Böyle yeni yıla nasıl girersen öyle gider muhabbeti var bilirsiniz. Acayip takmıştım bunu kafama. Neyse ki ilk dakikalarda olmasa da ilerleyen saatlerde savaşmamış sevişmiştim... Zira tüm gün, tüm yıl değil.

Geçen seneye baktığım zaman gerçekten mutluluktan ziyade bi çaba, sinir harbi ve zorluk dönemi içinden geçtiğim aklıma geliyor nedense. Her konuda başarısız olduğumu düşündürüyorsun bana 2009 haberin olsun. Neden diye soruyor musun bi de?

- Ameliyattan çıkıp yürümeye seninle başladığımı sanıyorsan yanılıyorsun ben zaten yürümeye başlamıştım. Sen beni futboldan alıkoydun 2009! Sağ bileğimi proteze çevirdin üstüne üstlük.
- Bu sürecin en pis etkilerini sende gördüm ben 2009, söylüyorum inanmıyorsun dimi? Kaç dersten kaldım be senin yüzünden! Hiç çalıştırmadın beni hiç!
-2009 gittin BJK yi şampiyon yaptın mesela,hadi neyse onları şampiyon yaptın da bizi neden uefa'nın en son kademesinden soktun be 2009. El insaf ya!

Güldük eğlendik, geçmişim dediğim ya da dur toparlıcam, onunla var olduğunu düşünen bi adamı önce geçmişinden, sonra onunla kurduğu hayallerden ayırdın 2009 sen farkındasın dimi? bu ciddiydi dimi? sert geldi farkındayım.

Fakat bu kez suçlu sen değilsin 2009, en azından bu konuda seni affedebiliyorum.
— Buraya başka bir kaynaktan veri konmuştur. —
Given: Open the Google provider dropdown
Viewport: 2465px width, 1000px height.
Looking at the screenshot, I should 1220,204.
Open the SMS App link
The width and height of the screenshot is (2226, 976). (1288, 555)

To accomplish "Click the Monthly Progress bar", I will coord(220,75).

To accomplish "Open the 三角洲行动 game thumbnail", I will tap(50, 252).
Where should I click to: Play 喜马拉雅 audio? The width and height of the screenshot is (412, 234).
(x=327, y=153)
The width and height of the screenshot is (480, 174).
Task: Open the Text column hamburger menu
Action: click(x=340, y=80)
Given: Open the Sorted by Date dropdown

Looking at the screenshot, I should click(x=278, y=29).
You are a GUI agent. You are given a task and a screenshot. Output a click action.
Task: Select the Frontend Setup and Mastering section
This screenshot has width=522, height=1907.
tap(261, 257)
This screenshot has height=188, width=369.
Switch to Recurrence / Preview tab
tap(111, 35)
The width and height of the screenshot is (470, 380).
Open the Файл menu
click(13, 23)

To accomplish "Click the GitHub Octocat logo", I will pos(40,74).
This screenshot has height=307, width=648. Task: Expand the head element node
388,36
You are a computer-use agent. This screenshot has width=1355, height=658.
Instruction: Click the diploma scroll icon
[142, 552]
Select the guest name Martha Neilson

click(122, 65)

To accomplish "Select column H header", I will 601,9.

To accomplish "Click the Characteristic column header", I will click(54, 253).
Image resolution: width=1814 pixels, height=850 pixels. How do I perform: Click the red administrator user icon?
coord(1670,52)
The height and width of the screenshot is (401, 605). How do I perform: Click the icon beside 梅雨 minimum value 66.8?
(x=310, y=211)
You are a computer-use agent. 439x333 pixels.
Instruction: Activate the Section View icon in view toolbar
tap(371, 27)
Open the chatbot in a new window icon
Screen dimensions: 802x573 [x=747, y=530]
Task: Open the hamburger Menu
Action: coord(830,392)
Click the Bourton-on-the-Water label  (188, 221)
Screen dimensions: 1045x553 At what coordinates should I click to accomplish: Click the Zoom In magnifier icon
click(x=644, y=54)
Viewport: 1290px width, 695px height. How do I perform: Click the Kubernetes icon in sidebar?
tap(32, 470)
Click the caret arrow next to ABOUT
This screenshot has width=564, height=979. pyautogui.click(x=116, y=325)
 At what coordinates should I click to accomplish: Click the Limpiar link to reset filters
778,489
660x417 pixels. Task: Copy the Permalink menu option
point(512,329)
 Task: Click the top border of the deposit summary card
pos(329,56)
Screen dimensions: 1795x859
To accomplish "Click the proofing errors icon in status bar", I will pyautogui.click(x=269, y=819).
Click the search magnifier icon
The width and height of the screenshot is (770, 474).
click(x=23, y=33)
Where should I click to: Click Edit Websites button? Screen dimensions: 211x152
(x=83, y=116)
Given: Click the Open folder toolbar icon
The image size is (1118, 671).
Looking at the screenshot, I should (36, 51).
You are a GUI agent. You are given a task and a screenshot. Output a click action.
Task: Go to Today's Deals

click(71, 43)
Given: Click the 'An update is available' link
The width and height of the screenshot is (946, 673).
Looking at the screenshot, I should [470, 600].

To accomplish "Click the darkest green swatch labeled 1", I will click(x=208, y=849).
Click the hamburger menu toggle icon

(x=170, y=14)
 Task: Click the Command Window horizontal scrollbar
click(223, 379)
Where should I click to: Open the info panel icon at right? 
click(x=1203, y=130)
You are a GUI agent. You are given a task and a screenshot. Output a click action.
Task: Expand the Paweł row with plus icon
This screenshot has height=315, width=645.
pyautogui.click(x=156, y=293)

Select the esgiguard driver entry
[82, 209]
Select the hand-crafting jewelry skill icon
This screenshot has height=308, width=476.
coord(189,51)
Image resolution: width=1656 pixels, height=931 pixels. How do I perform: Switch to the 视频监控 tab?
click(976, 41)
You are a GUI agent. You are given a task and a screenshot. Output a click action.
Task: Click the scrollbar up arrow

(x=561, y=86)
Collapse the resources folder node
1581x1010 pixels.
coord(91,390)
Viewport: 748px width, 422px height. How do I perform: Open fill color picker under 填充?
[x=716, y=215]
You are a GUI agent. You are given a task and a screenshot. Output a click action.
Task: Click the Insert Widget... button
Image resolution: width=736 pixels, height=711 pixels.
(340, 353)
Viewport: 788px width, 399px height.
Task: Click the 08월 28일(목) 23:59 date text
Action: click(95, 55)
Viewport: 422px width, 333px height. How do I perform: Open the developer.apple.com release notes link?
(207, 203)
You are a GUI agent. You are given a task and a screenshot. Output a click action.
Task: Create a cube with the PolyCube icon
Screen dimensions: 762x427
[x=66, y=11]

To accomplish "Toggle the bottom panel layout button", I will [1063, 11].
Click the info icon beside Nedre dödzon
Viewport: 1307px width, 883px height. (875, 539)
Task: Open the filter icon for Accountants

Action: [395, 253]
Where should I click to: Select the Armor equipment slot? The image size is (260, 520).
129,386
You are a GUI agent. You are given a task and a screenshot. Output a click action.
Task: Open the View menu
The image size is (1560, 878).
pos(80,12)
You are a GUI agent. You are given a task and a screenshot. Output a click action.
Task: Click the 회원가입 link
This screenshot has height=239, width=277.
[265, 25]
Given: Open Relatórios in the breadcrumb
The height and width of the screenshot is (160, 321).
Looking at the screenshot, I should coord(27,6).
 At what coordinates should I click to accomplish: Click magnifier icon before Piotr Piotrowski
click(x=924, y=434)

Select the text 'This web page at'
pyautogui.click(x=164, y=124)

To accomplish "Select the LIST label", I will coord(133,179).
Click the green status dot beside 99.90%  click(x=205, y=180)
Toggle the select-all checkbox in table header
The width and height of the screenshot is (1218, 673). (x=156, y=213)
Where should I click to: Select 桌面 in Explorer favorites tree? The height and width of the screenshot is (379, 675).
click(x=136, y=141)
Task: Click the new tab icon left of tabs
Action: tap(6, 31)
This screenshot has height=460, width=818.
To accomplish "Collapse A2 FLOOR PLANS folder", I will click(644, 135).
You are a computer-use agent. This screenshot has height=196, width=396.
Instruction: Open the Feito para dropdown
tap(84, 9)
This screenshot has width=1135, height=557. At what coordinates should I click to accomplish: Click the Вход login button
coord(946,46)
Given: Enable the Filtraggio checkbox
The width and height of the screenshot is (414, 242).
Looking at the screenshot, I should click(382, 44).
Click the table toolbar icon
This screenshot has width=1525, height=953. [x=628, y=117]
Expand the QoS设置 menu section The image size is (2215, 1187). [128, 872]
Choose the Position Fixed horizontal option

Velasıl kelam geldik çattık son 2 güne.

Tabi yeni beklentilerimiz var, 2010'dan mı?

Hergün yeni bi sabaha umutla uyurken(!) biliyorum ki açtığım her gün benim için yeni bir süreç. o yüzden yormuyorum seni bu kez yeni yıl. getirme bana iyi şeyler. 2009'un aldıklarını da istemiyorum, kalsın beri de öte de.

Huzur ver, yeterim ben kendime zaten...


Son şarkımız Manga'dan... Beni benimle bırak.

27 Aralık 2009 Pazar

-7-


Blog başlığım, hayatımda kendime açtığım küçük bir parantez benim için 7 numara. Daha çocuk yaşlardan itibaren hep hayaldi benim için. Yeşil sahaya çıkılmış, formamı giymişim. Sırtımda o hep sevdiğim, hep özen gösterdiğim 7 numaramla!

Hayat belki bana istediğim hayal ettiğimi vermedi ya da ben alamadım bilmiyorum. Fakat tek bildiğim ne zaman giysem bu formayı hala kendimi dünyanın en şanslı insanı hissediyorum.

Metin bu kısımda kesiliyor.